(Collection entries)

----

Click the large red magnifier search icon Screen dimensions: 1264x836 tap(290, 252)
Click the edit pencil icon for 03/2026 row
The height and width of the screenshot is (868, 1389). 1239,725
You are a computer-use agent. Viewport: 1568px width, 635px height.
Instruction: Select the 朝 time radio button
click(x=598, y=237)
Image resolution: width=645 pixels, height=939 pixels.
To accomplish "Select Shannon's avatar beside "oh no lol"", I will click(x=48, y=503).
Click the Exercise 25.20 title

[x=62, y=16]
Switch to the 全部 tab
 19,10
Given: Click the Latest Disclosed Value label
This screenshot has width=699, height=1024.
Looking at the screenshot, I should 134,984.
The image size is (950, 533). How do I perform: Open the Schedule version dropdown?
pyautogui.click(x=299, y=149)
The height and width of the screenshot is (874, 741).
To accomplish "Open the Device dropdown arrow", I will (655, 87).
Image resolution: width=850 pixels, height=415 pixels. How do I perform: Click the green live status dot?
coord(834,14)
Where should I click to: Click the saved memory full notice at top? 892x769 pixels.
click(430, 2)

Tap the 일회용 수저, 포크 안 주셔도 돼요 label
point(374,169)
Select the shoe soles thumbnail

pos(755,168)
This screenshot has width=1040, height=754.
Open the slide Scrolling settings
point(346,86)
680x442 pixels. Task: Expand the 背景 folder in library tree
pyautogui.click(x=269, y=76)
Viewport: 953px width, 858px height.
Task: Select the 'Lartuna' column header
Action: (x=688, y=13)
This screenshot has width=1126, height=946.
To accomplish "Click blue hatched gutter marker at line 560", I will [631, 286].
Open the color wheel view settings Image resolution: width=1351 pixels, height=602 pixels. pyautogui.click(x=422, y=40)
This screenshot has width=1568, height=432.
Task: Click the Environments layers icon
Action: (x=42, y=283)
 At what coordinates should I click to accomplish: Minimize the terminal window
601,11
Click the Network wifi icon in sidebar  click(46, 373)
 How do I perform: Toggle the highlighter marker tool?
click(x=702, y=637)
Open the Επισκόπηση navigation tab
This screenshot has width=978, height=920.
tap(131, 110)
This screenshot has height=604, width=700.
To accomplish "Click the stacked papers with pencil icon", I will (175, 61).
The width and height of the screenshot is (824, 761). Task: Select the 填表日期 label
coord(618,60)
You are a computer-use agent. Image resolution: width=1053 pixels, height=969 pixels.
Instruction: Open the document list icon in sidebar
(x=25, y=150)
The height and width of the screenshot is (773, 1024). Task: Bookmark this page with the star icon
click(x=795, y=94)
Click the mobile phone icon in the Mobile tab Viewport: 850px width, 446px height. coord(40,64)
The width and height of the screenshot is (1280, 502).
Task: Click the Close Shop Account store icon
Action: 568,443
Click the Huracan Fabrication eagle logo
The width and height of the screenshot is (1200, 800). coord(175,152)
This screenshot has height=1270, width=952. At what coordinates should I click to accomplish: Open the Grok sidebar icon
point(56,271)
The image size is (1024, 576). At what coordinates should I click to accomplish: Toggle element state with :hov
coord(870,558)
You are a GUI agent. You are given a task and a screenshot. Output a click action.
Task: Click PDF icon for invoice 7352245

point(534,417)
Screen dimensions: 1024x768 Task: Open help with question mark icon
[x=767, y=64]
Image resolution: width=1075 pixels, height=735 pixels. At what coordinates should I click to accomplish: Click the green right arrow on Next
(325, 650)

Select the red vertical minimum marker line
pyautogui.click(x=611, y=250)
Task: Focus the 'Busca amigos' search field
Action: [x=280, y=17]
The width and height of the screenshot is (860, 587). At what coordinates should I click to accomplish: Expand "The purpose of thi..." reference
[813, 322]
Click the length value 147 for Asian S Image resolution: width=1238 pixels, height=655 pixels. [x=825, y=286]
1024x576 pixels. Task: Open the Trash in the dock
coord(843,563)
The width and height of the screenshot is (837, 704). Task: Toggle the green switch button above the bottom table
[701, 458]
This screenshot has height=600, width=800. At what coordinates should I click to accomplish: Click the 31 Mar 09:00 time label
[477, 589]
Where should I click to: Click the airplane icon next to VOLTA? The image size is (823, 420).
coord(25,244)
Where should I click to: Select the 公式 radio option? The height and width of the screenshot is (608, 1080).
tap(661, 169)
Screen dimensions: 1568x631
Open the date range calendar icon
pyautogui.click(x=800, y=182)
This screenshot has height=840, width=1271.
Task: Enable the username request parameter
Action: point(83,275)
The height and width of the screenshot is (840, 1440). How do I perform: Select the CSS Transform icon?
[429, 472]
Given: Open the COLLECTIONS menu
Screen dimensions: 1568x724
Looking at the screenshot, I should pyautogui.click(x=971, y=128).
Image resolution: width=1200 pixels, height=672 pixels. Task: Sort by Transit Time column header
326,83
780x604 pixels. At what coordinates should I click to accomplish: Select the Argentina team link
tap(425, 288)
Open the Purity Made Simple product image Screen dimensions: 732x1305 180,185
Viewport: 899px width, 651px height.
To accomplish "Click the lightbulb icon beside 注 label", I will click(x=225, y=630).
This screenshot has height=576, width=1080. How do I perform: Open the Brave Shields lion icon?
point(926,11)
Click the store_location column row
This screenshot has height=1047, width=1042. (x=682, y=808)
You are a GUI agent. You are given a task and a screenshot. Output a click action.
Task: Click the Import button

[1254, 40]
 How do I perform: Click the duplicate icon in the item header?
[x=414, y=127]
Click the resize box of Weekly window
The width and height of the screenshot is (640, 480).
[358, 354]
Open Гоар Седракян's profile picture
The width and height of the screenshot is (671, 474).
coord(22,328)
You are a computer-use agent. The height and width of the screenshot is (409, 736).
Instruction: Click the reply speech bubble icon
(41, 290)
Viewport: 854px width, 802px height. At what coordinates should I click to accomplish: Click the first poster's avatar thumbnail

----

◆ **Problem to solve**
Collect every line from the records above that contains the word "will".

◆ **Output below**
To accomplish "Select Shannon's avatar beside "oh no lol"", I will click(x=48, y=503).
To accomplish "Open the Device dropdown arrow", I will (655, 87).
To accomplish "Click blue hatched gutter marker at line 560", I will [631, 286].
To accomplish "Click the stacked papers with pencil icon", I will (175, 61).
To accomplish "Click the lightbulb icon beside 注 label", I will click(x=225, y=630).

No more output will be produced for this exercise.